La trama gira en torno a Lucy Harbin (Crawford), una mujer que, tras sorprender a su esposo en flagrante adulterio, lo decapita a él y a su amante con un hacha. Después de pasar 20 años en un manicomio, Lucy es liberada y regresa a vivir con su hija, pero pronto empieza a sentirse acosada por recuerdos de su crimen… o tal vez algo más siniestro. Strait-Jacket juega con el suspense hasta el último momento, mezclando el terror psicológico con el toque estilizado y algo exagerado de Castle, lo que le otorga a la película un encanto irresistible.
Joan Crawford en su última gran actuación
Para muchos, Strait-Jacket representa el último gran papel de Crawford en el cine. Después de una carrera colmada de éxitos en los años 30 y 40, con títulos como Mujeres y su Óscar por Alma en suplicio (Mildred Pierce), la estrella de Joan comenzaba a decaer en los 60. Sin embargo, lejos de resignarse, Crawford encontró un nuevo nicho en el cine de terror. Tras el éxito de ¿Qué fue de Baby Jane? en 1962, junto a Bette Davis, la actriz decidió continuar en este género y abrazó el papel de Lucy Harbin con una energía brutal.
Pero no todo fue sencillo en el set. A sus casi 60 años, Crawford era conocida por ser extremadamente profesional, aunque también exigente. En el rodaje, insistió en traer su propio equipo de peluquería y maquillaje, asegurándose de que incluso en los momentos más caóticos, su personaje luciera impecable. Castle, siempre el showman, se mostró encantado con tener a una leyenda como Joan Crawford en su película, aunque se dice que la tensión en el set era palpable, especialmente cuando Crawford sentía que las condiciones de trabajo no estaban a la altura de sus estándares.
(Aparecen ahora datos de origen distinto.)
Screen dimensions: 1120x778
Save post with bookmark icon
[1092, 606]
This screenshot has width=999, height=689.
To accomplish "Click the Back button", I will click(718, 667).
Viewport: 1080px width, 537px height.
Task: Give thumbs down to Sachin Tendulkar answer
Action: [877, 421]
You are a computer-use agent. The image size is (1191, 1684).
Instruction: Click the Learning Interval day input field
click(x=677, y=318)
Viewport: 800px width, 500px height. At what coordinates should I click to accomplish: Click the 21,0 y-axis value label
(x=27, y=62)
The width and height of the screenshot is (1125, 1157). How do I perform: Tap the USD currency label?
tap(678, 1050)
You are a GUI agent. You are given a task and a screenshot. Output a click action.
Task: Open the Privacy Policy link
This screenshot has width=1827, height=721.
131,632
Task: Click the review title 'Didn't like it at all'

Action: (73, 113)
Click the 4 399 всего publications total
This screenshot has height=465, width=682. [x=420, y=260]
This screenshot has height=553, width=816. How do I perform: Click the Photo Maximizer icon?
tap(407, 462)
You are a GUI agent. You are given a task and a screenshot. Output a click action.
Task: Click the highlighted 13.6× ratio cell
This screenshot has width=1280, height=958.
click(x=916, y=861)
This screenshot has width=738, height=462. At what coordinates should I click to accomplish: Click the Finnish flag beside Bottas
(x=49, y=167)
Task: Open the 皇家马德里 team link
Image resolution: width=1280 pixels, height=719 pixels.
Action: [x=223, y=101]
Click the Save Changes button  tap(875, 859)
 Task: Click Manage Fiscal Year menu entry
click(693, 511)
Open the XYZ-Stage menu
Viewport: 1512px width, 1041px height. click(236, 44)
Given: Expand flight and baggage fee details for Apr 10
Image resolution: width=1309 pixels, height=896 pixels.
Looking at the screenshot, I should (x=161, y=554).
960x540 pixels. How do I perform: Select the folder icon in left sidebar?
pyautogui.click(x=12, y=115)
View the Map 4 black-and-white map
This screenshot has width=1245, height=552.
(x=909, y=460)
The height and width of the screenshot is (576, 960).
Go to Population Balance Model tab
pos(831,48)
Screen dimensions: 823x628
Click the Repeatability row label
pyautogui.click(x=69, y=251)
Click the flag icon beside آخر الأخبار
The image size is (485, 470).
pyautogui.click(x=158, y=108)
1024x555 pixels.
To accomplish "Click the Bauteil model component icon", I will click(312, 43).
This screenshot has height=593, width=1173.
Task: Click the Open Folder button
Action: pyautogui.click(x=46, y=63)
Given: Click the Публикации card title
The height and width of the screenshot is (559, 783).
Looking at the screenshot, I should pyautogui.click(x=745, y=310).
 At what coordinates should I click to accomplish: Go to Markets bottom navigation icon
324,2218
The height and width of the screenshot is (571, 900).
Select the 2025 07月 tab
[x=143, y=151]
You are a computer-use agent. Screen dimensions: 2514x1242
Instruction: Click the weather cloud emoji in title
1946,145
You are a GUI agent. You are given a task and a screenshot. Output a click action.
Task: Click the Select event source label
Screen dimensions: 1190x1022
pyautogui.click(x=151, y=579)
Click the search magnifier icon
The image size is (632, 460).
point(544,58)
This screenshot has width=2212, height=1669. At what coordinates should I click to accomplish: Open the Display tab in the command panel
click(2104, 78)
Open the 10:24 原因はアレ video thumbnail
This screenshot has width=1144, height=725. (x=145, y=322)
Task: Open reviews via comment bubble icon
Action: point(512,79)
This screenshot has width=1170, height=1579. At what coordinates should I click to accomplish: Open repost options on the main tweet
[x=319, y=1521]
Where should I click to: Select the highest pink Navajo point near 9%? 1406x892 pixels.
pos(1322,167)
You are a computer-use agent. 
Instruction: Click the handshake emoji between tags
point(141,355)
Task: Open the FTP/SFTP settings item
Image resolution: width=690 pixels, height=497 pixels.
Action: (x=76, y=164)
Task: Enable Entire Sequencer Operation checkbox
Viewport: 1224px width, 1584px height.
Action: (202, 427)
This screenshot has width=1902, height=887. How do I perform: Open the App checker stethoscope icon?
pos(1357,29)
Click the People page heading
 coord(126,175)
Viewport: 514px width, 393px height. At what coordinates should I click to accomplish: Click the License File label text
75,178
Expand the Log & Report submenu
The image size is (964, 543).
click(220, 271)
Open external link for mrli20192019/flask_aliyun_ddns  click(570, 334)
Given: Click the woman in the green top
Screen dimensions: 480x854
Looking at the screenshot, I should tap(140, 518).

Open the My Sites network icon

El hacha, el marketing y William Castle
William Castle era más que un director; era un maestro del marketing y sabía que Strait-Jacket necesitaba más que a Joan Crawford para captar al público. Al estilo de sus famosos trucos publicitarios, Castle envió a Crawford a hacer promoción por todo el país, a menudo apareciendo con un hacha en la mano. Se cuenta que durante una de estas presentaciones en un cine, Crawford incluso firmó autógrafos a los fans… con un hacha. Esta combinación entre la actriz más glamorosa de Hollywood y el cine de terror barato de Castle resultó en una sinergia perfecta para atraer a las masas.
Castle también aprovechó su fama como director de cine de terror con toques macabros, añadiendo su característico toque de showman a la película. Utilizó efectos visuales simples pero efectivos para las escenas de decapitación y jugó con las luces y sombras para aumentar la tensión. Y, por supuesto, no podían faltar sus trucos publicitarios. Para el estreno, Castle distribuyó pequeños hachas de cartón a los espectadores, lo que generó expectación y un ambiente casi de carnaval en las salas de cine.
Un legado de culto
Aunque Strait-Jacket fue recibida con críticas dispares en su estreno hoy en día se aprecia tanto por su atmósfera tensa y retorcida como por la monumental interpretación de Crawford. La actriz, aunque en un papel que muchos habrían considerado “por debajo” de su nivel, eleva la película a un nivel que quizás nunca habría alcanzado sin su presencia.
Strait-Jacket no es solo un thriller psicológico; es un testamento del poder de la actuación de Crawford y de la capacidad de Castle para transformar una premisa sencilla en algo mucho más entretenido. Si bien no es su mejor película, ciertamente es una de las más memorables, especialmente para los fans de Crawford que disfrutan viéndola desatarse con furia y elegancia al mismo tiempo.